The input START

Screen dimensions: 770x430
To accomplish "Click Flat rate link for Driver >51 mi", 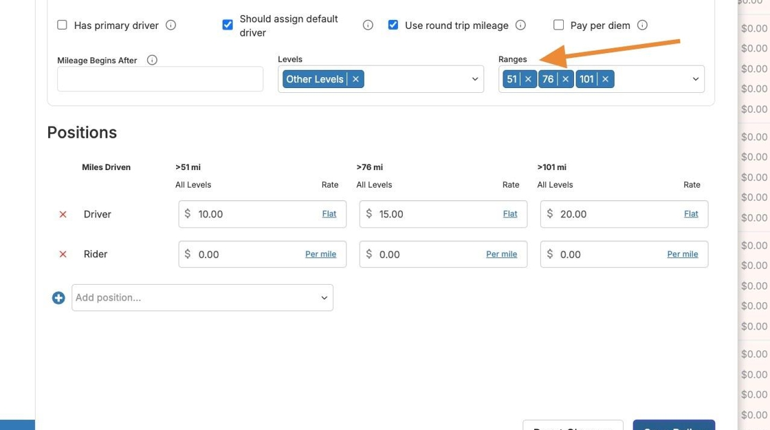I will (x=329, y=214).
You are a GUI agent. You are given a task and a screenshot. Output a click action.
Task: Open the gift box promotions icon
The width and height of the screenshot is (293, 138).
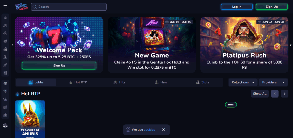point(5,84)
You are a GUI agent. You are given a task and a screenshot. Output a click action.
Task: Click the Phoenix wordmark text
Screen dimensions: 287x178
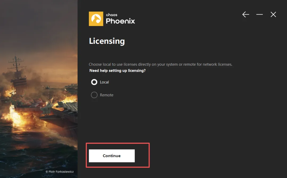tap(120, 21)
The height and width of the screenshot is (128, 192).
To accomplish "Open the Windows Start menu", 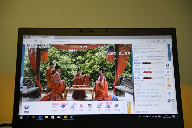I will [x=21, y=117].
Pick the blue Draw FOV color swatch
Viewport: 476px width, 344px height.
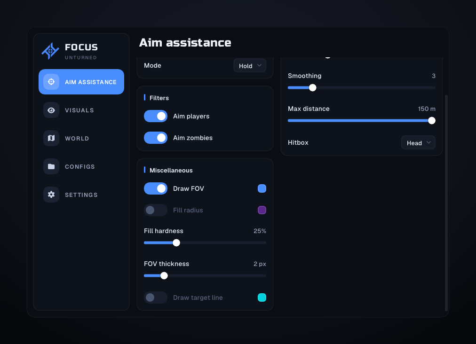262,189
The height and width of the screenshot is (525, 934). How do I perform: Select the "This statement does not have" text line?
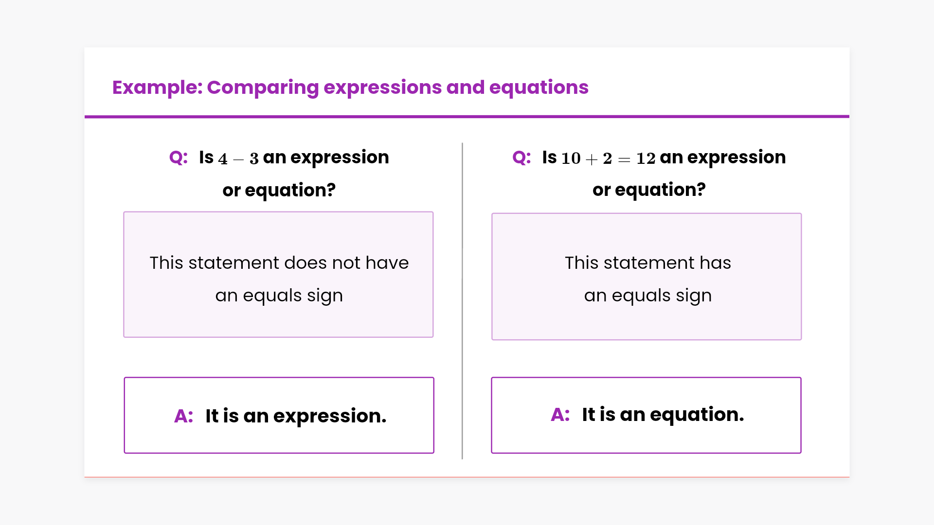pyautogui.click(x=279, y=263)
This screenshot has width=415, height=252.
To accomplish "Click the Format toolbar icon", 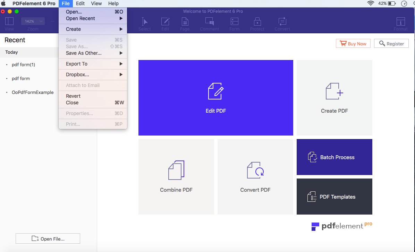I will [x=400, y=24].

The input END
The input START

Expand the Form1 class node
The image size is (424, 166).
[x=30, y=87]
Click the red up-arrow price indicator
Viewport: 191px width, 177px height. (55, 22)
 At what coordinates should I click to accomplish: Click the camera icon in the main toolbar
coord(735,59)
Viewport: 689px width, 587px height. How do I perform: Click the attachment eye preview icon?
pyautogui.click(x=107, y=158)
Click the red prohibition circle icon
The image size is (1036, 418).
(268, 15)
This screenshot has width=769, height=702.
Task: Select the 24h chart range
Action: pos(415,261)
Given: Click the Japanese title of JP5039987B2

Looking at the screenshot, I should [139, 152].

The input END

Work instructions - Drop the pictures; return the lines above from the line containing "Viewport: 476px width, 344px height." to the line containing "This screenshot has width=415, height=252.", both included, exactly.

Result of the exercise -
Viewport: 476px width, 344px height.
262,189
The height and width of the screenshot is (525, 934). How do I perform: Select the "This statement does not have" text line?
pyautogui.click(x=279, y=263)
This screenshot has width=415, height=252.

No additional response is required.